* [Work required]: Leave out every picture, and return exactly the lines from the line containing "Task: Collapse the Huber / 14268 tree node" through the end of the records below, both inclusive.

* [Source data]:
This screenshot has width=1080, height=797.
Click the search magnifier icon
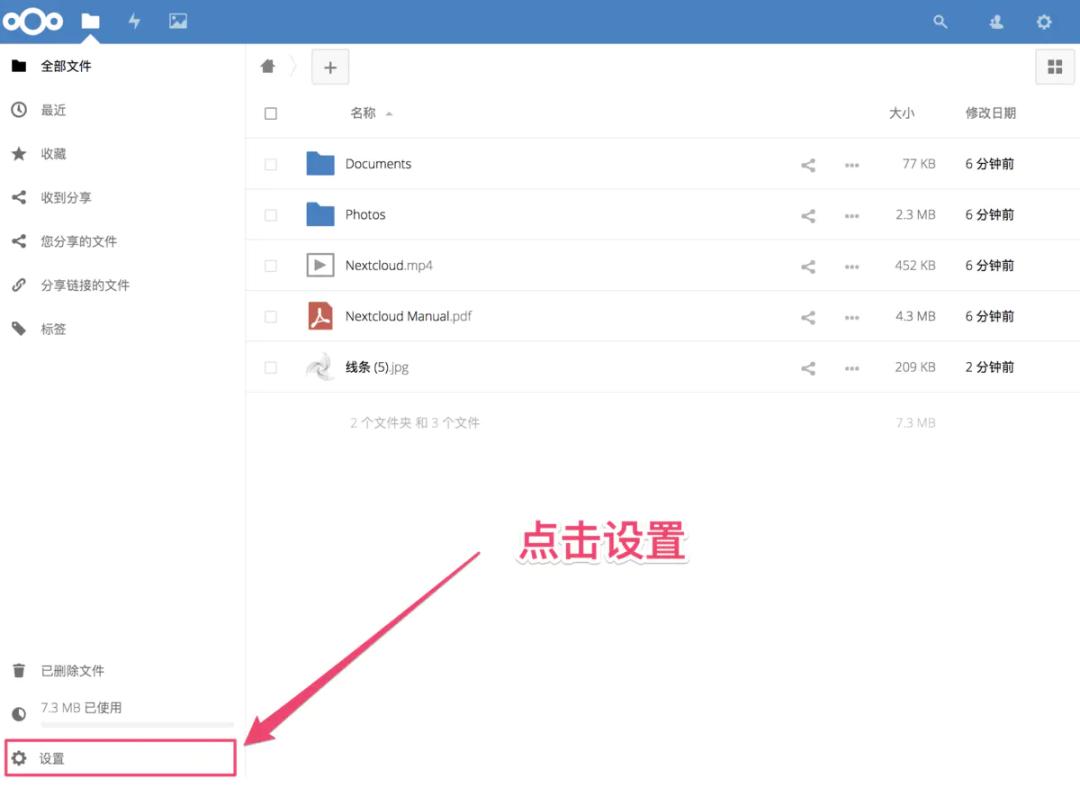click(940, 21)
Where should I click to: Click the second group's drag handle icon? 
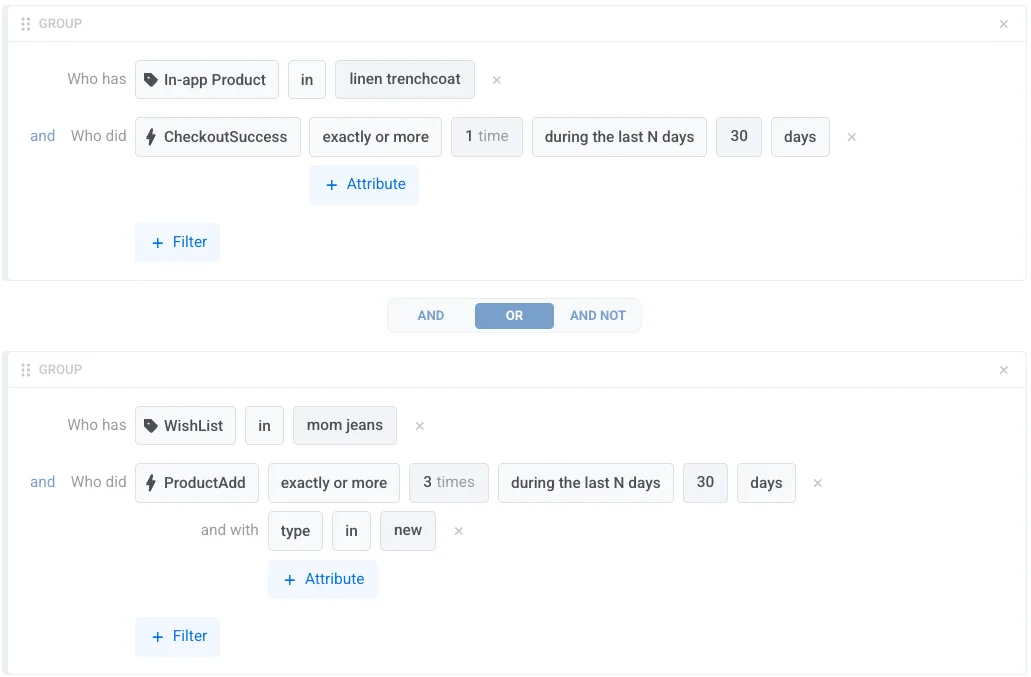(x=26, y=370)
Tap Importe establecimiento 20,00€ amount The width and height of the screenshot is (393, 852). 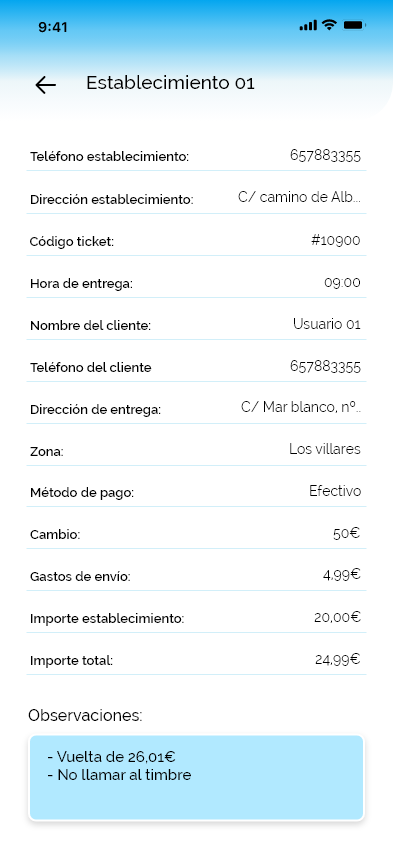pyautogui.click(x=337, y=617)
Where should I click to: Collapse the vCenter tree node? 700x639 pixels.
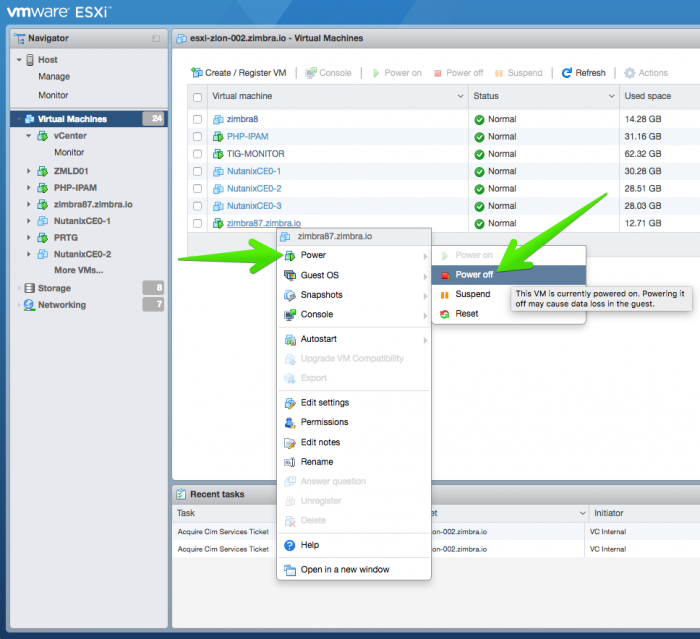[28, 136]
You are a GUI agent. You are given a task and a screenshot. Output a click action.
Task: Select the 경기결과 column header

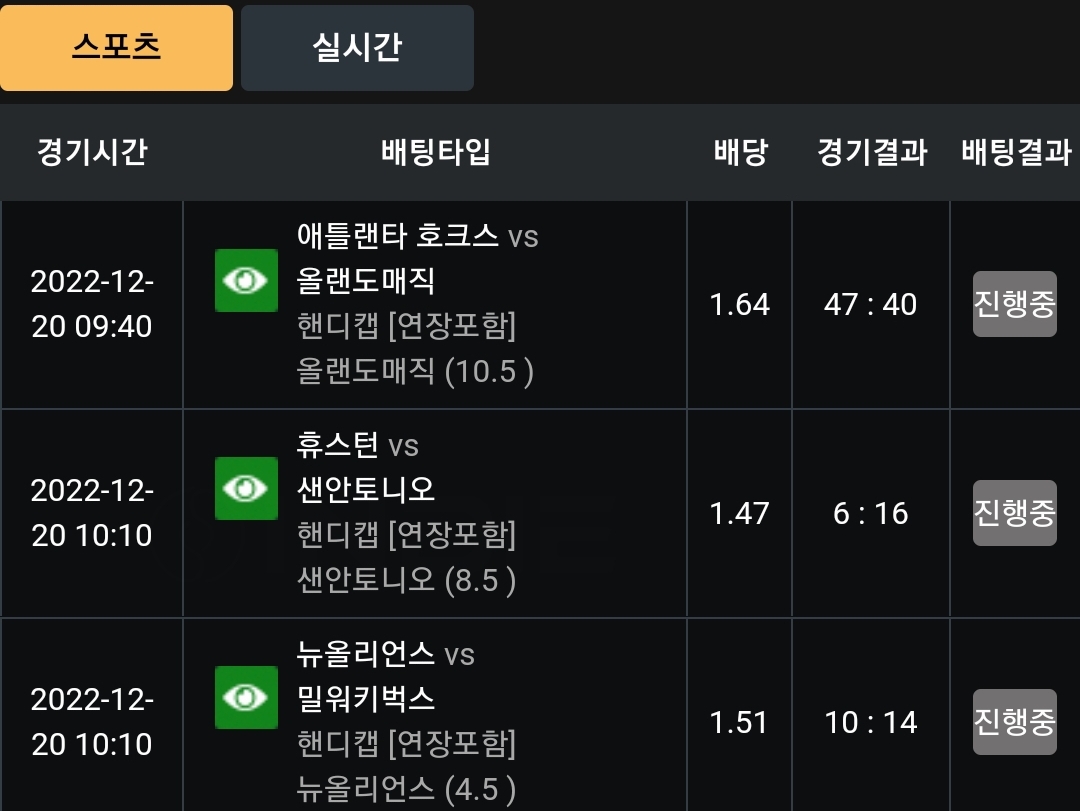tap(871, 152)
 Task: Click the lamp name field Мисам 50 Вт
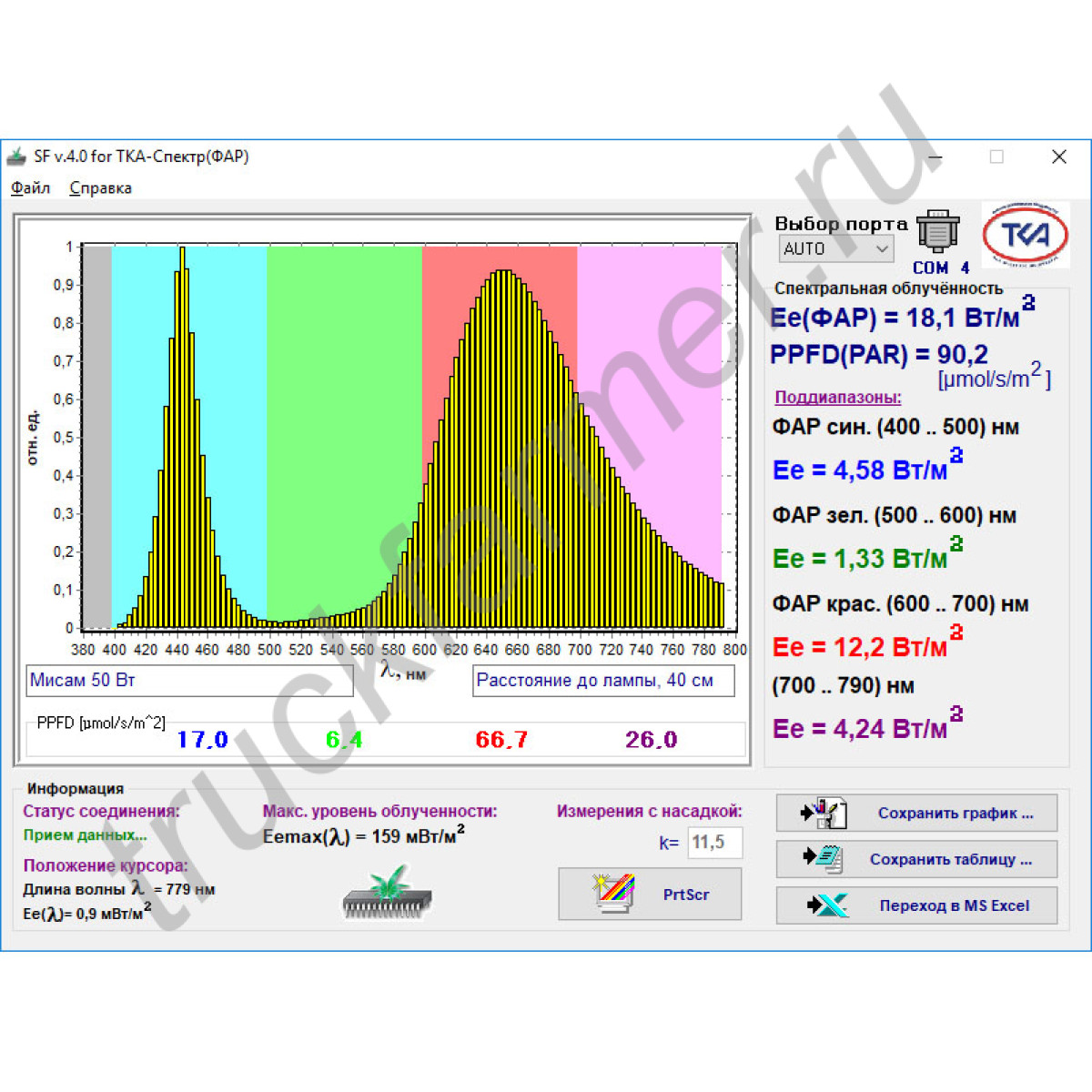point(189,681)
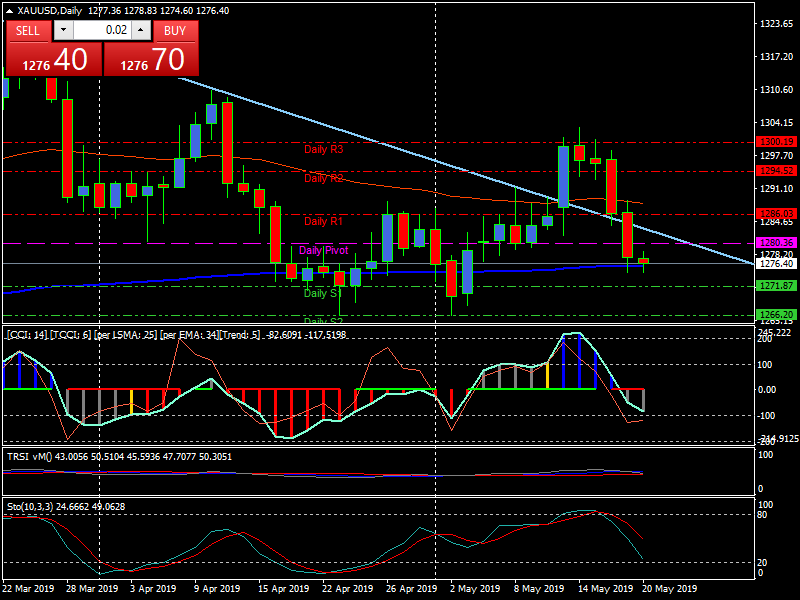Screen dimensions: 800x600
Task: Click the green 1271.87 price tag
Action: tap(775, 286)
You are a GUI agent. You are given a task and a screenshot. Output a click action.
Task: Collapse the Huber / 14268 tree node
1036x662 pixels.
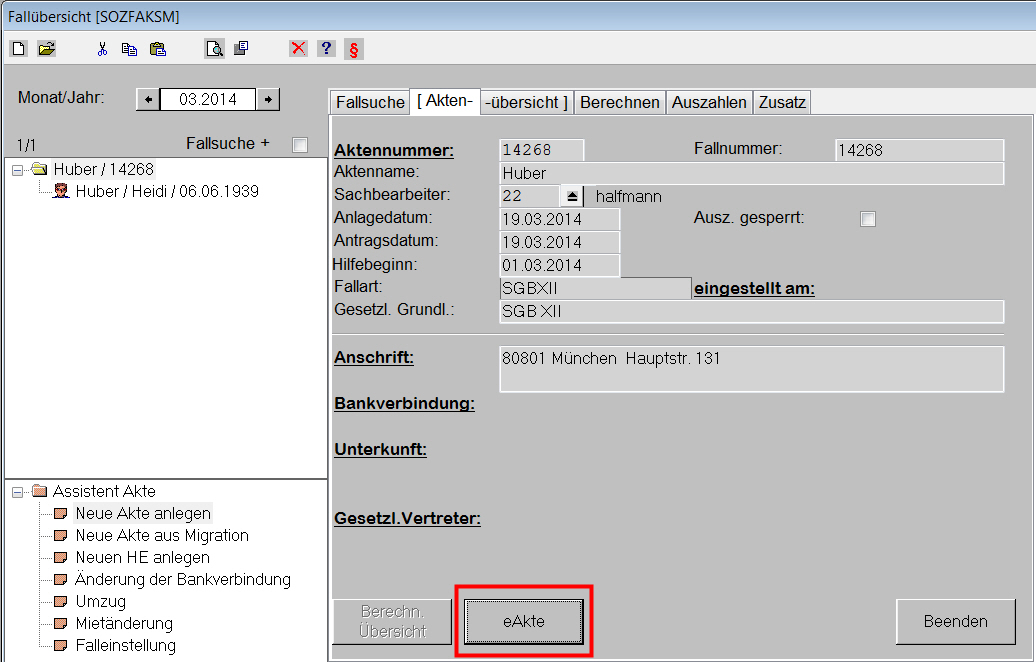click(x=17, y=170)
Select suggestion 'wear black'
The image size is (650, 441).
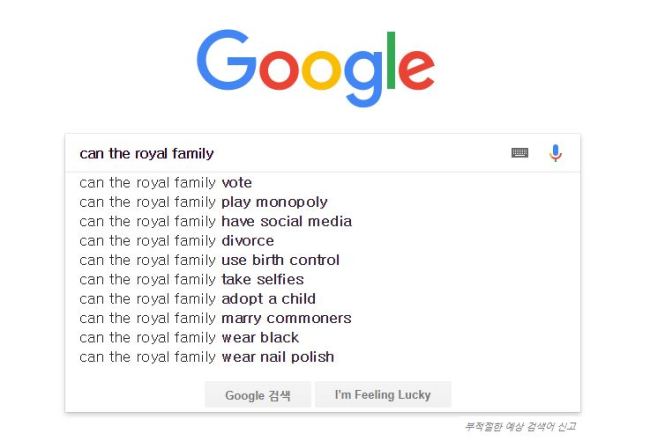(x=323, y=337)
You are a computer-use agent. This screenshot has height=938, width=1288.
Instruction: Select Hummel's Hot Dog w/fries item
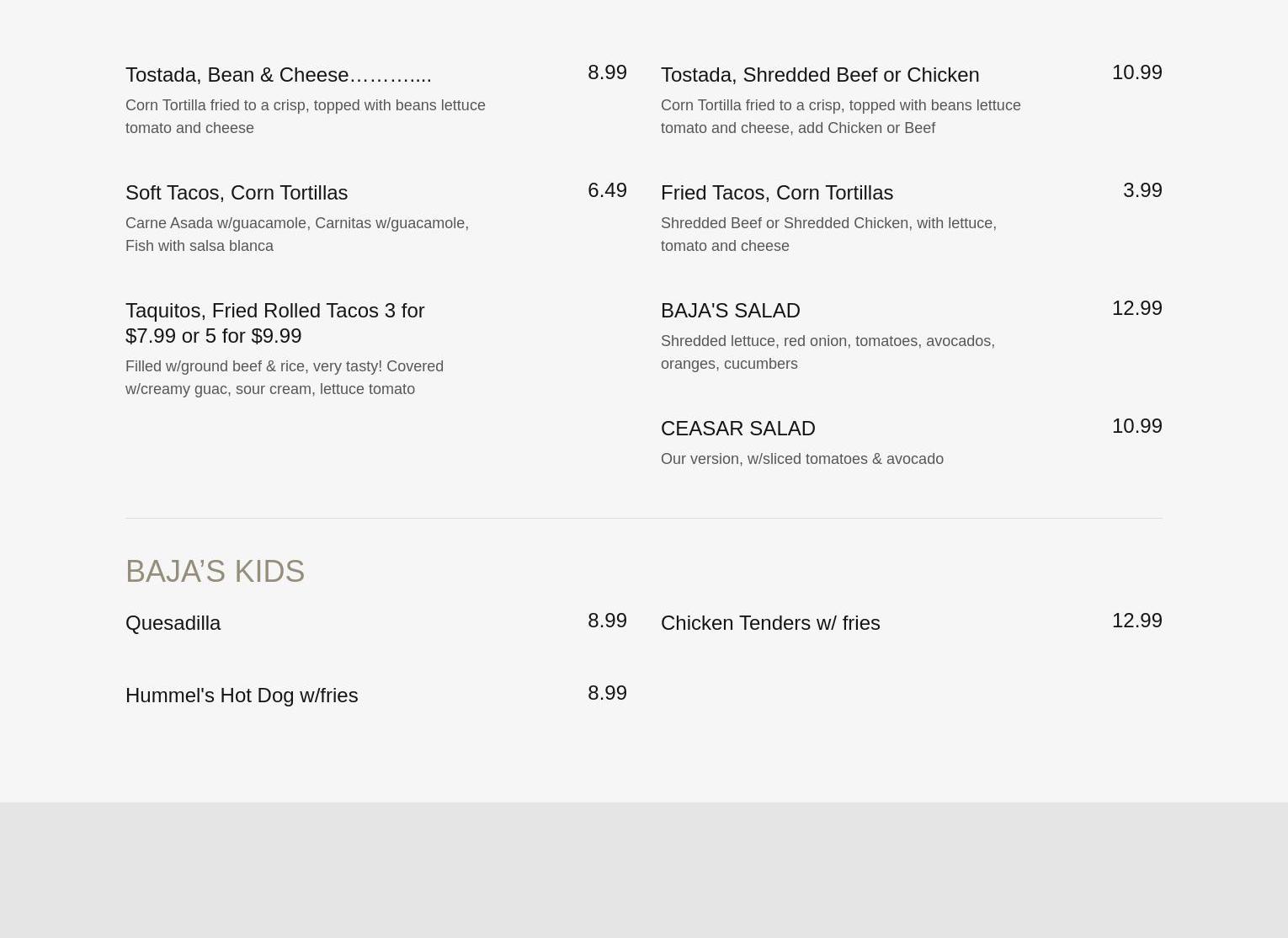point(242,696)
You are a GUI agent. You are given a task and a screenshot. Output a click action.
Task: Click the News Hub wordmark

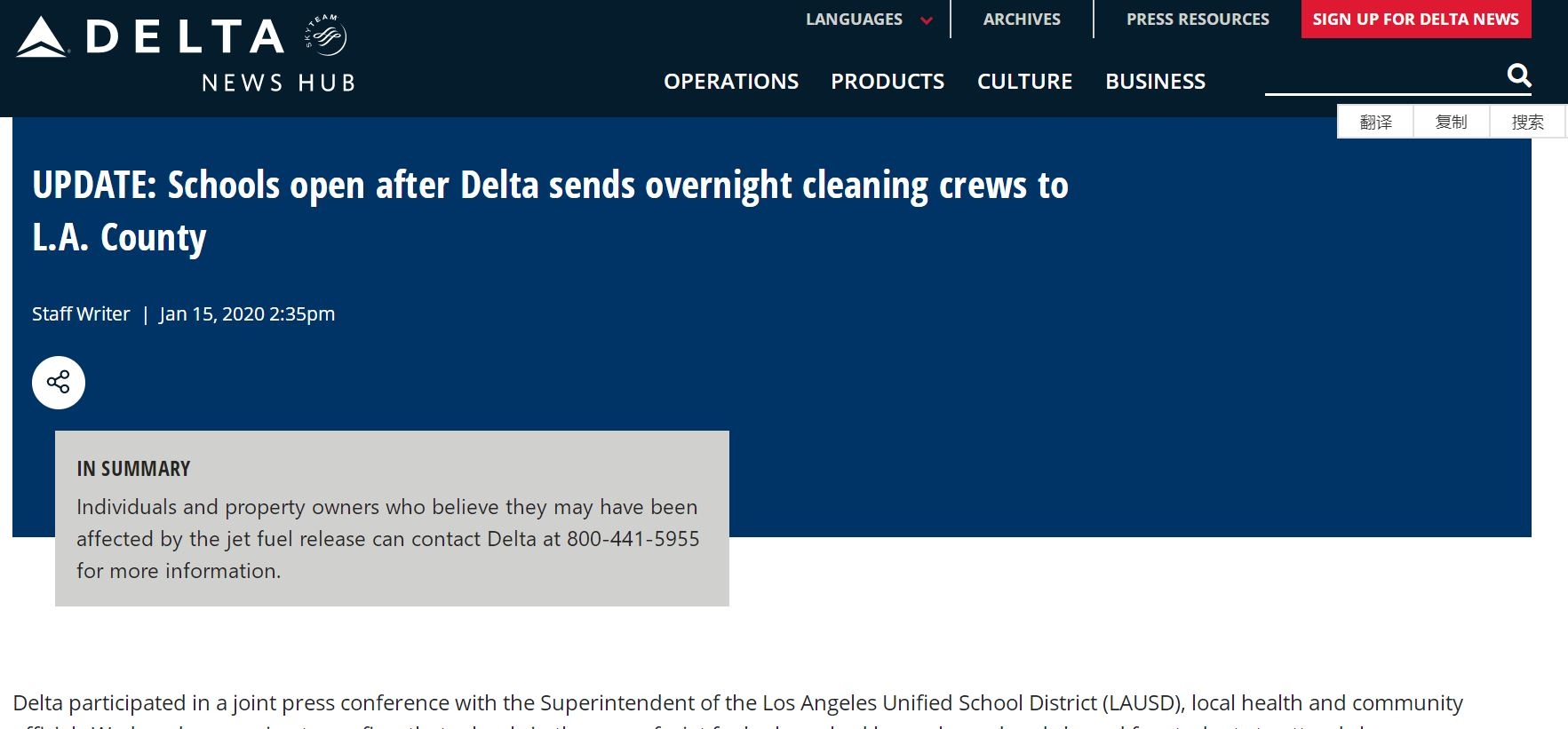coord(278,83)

* [Problem solution]:
Task: Collapse the Huber / 14268 tree node
1036x662 pixels.
click(x=17, y=170)
Select suggestion 'wear black'
The image size is (650, 441).
(x=323, y=337)
You are a computer-use agent. This screenshot has height=938, width=1288.
Instruction: Select Hummel's Hot Dog w/fries item
point(242,696)
You are a GUI agent. You are given a task and a screenshot. Output a click action.
Task: Click the News Hub wordmark

coord(278,83)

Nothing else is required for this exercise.